The 2025 golf experience incorporates technology from Uvance partner AIGIA, integrating AIGIA’s specialized golf-swing analysis app with Kozuchi’s advanced skeleton recognition AI. This “powered by Uvance” collaboration brings together Fujitsu’s broad human-motion analytics (HMA) with AIGIA’s domain-specific golf expertise

In practice, the system integrates Kozuchi’s motion capture and biomechanical interpretation with AIGIA’s swing-pattern insights, together with data on the bunker and green conditions, to provide personalized, context-aware guidance through an AI Caddie agent.

The result felt more like a sophisticated training system than a booth attraction. Fujitsu also published a 3D reconstruction of the bunker setup on Sketchfab, showing how sensors, spatial design, and visualization systems work together.

How The Technology Breaks Down a Golf Swing

In the demo, the software tracks posture, joint alignment, upper-body rotation, and weight distribution, then compares these factors with an ideal movement model for the shot. According to the engineer, the entire process operates as a single continuous workflow that includes full-body skeletal tracking, biomechanical interpretation, expert-model comparison, and avatar-based visualization, all processed in real time.

Kozuchi’s primary strength lies in its ability to interpret movement rather than simply capture it. The platform pinpoints how a swing deviates from the optimal version and identifies the underlying cause of those deviations. This interpretative capability is central to its usefulness in training, rehabilitation, and workplace applications.

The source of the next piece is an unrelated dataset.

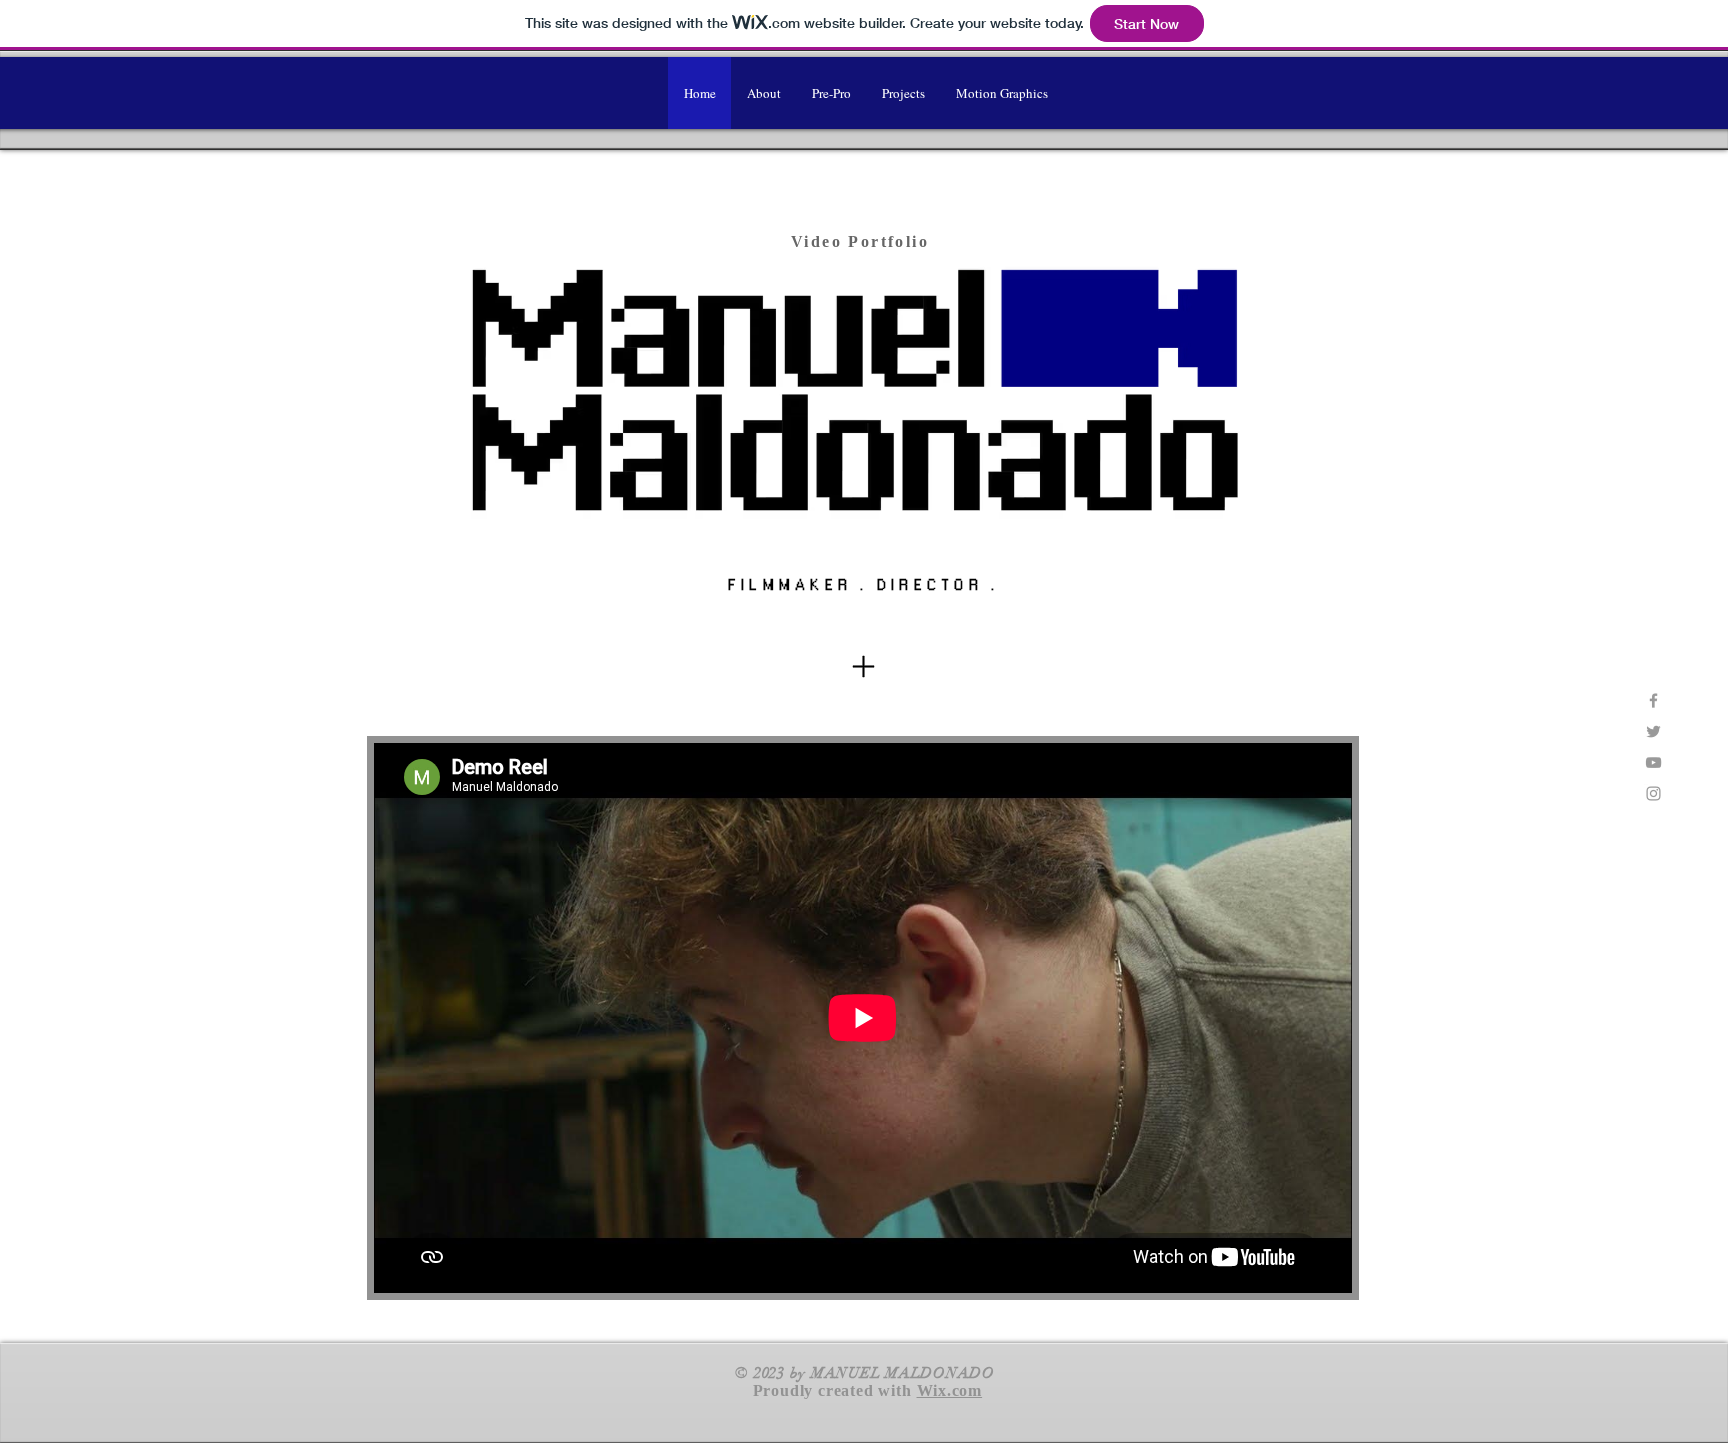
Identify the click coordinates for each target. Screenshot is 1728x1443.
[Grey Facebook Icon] (1653, 700)
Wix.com (950, 1390)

Beyond Golf: A Platform With Multi-Industry Applications

Although presented through golf, Fujitsu stresses that the underlying platform is not limited to sports. The same engine is used for digital health, post-injury rehabilitation, factory ergonomics, and professional sports judging, such as gymnastics.

Fujitsu works with medical partners to identify movement patterns linked to chronic pain, instability, or physical asymmetry. In industrial environments, the technology is already used to analyze repetitive lifting motions and evaluate long-term strain risk. In both cases, the platform uses the same skeletal-tracking and motion-analysis backbone as the golf demo.

Fujitsu aims to build a single adaptable AI framework capable of interpreting movement across sports, medicine, and workplace environments. The golf demo is not an isolated project but a demonstration of how easily the platform can transition between use cases.

Fujitsu showcased a few applications of its Human Motion Analytics technology at CEATEC 2024.

Kozuchi’s Role in Fujitsu’s AI Roadmap

Kozuchi is Fujitsu’s cloud platform for secure, enterprise-grade AI services. Although motion-analysis demos are the most visually engaging examples showcased at CEATEC, the platform also includes digital twins, simulation pipelines, AI agents, and predictive analytics. Fujitsu uses CEATEC to highlight the human-centered side of its AI technologies, because motion analysis offers a concrete demonstration of how the system interprets real-world behavior.

While Fujitsu did not make any formal comparison between the 2024 and 2025 demos, this year’s presentation suggests a shift toward consolidating different use cases under a single motion-analysis model. The golf experience highlights how Kozuchi can adapt to varied physical activities using the same core engine, illustrating potential pathways for applications in sports training, digital health, rehabilitation, and workplace safety.